### [REQUIRED ACTION A]
Answer these questions using the bicycle forum thread below.
(i) In what year was the Klein Attitude that Shayne calls the harshest-riding MTB he has ever been on?
(ii) In the example of V-brake arms 3" shorter than standard, how much clearance at each pad results from levers that pull 24mm of cable?
(iii) What does the linked German study examine?

Anyway, about that deflection, thats a lot of movement. So, where was the force exerted? Did you pull down on the bb, or push down on the seat tube? Interesting. Youd think with that much movement your paint would start cracking off since just the slightest bend and it crackles right off. I guess its distributed thoughout the frame.

Anyway you might enjoy this German study on fatigue resistance on dif materials. The results are not what most would expect. http://sheldonbrown.com/rinard/EFBe/frame_fatigue_test.htm


----------



## Fillet-brazed (Jan 13, 2004)

Shayne said:


> Well the way I see it if you have more pad clearance and use the same pull levers then less cable must be needed to be pulled to actuate the brake therefore it has more leverage than a standard canti.


Well, think of it this way. Imagine V brakes with arms that are say 3 inches longer than standard with just a standard V brake lever. This would be very high leverage and you wouldnt get hardly any pad clearance. It would be mushy because you could literally squish the pads by squeezing the brake lever.

On the other hand, imagine V brakes with arms 3" shorter than standard. Of course now you'll have to have the tire off, but anyway, this would be low leverage with a very firm feel at the lever and if your levers pulled 24mm of cable you would have 12mm of clearance at the brake pad and rim on each side.

So, lots of pad clearance is usually an indicator of low amount of leverage. Did that make any sense?


----------



## Shayne (Jan 14, 2004)

Wow! I would never expect anyone to think that a Klein gave a softer ride that a Salsa. The 1990 Klein Attitude I had a while back was by far the harshest riding MTB I have ever been on. I had a Salsa of the same vintage and it was hands down a smoother ride. A 1987 Mountain Klein that I've ridden deffinately wasn't as harsh as current aluminum hardtails but still didn't have a ride nearly as nice as steel.

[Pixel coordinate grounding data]

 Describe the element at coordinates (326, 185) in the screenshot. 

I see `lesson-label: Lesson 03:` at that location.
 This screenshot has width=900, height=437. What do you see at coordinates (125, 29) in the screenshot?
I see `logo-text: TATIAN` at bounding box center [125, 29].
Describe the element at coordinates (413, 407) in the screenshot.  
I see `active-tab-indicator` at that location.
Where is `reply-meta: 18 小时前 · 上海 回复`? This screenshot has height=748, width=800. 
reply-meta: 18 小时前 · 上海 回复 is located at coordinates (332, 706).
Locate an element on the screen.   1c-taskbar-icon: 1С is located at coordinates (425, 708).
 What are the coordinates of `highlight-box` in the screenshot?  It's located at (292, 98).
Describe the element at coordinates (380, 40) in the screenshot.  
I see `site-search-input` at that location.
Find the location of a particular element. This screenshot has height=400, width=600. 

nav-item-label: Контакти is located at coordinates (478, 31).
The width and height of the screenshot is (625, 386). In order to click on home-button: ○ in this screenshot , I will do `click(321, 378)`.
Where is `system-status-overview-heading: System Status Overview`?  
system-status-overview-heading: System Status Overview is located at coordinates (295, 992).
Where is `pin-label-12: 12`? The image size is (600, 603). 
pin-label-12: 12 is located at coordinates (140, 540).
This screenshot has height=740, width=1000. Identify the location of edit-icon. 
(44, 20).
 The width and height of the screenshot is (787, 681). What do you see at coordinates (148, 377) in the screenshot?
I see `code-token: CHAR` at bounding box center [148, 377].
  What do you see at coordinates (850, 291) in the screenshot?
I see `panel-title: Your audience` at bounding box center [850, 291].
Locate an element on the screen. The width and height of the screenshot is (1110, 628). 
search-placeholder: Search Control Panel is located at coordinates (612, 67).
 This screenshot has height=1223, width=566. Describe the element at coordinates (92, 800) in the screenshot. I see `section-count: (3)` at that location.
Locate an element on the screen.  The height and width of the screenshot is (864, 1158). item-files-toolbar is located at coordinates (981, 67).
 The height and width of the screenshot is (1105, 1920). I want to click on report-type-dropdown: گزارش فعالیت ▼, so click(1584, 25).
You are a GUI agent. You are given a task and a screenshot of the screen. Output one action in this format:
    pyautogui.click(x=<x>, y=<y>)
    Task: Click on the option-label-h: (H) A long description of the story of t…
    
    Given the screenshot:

### [REQUIRED ACTION B]
From the entries above, extract everything from the line containing "You are a GUI" down to the final line of the entries, both ends included, reproducing each line unchanged.

### [EXERCISE RESPONSE A]
(i) 1990
(ii) 12mm on each side
(iii) Fatigue resistance of different materials

### [EXERCISE RESPONSE B]
You are a GUI agent. You are given a task and a screenshot of the screen. Output one action in this format:
    pyautogui.click(x=<x>, y=<y>)
    Task: Click on the option-label-h: (H) A long description of the story of t…
    
    Given the screenshot:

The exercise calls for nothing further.